* REQUIRED ACTION *
In the tick-bite passage below, what is named as the first step in risk assessment after a tick bite?

* EXCERPTED TEXT *

9. I would love to know the dangers of disease and how to detect them. The tick I removed this morning was there for a long time, not sure how long. It was large and I have a mild headache. Julia I., Woodstock NY
TERC Answer: Your risk for infection with a tick-transmitted disease depends on the species and life-stage of tick, on whether the tick was infected, and on how long it was feeding before you removed it. Do you know what type of tick bit you? In your area of NY, the likely ticks biting now [May, June] are nymphal deer ticks, adult American dog ticks, and possibly a few stragglers of adult deer ticks. The size difference of an engorged nymph and engorged adult tick is striking, even though identifying the species of engorged ticks can be a little more challenging when comparing pictures. The disease risk from a nymph deer tick biting for 2 days is pretty high; about 1 in 4 of these ticks carries some agent that can make you sick--mostly the Lyme disease bacteria. American dog ticks, in contrast, are rarely infected with disease-causing rickettsia; about 1 in 100 or even 1 in 1,000. The first step in risk assessment following a tick bite is correctly identifying the tick. Your current headache is likely unrelated to your current tick bite.

* EXTRACTED RECORDS *

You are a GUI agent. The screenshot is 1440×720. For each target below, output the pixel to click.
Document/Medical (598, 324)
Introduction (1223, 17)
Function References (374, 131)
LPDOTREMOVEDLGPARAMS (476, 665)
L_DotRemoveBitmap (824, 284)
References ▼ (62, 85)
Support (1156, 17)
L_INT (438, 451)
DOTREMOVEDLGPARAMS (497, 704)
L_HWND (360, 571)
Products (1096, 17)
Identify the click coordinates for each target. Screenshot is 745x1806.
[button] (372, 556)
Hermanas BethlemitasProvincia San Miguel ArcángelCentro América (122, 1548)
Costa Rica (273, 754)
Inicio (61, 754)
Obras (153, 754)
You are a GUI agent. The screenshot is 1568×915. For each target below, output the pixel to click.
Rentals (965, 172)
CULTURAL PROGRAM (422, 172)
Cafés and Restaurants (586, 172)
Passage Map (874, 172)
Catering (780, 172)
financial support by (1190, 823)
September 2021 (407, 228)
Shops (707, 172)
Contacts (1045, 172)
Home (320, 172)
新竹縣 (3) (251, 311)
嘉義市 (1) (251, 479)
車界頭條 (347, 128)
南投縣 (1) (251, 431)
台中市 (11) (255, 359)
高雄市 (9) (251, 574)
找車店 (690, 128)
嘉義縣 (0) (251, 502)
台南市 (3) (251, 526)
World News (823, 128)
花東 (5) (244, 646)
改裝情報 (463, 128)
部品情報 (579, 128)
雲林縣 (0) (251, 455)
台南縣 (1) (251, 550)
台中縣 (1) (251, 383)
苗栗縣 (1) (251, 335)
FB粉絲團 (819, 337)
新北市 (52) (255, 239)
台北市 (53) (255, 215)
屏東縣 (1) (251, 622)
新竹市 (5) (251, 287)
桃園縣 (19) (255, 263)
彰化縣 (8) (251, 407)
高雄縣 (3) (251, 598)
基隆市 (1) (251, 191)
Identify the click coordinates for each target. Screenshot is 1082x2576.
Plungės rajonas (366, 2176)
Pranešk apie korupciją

* THE COMPLETED TASK *
Correctly identifying the tick.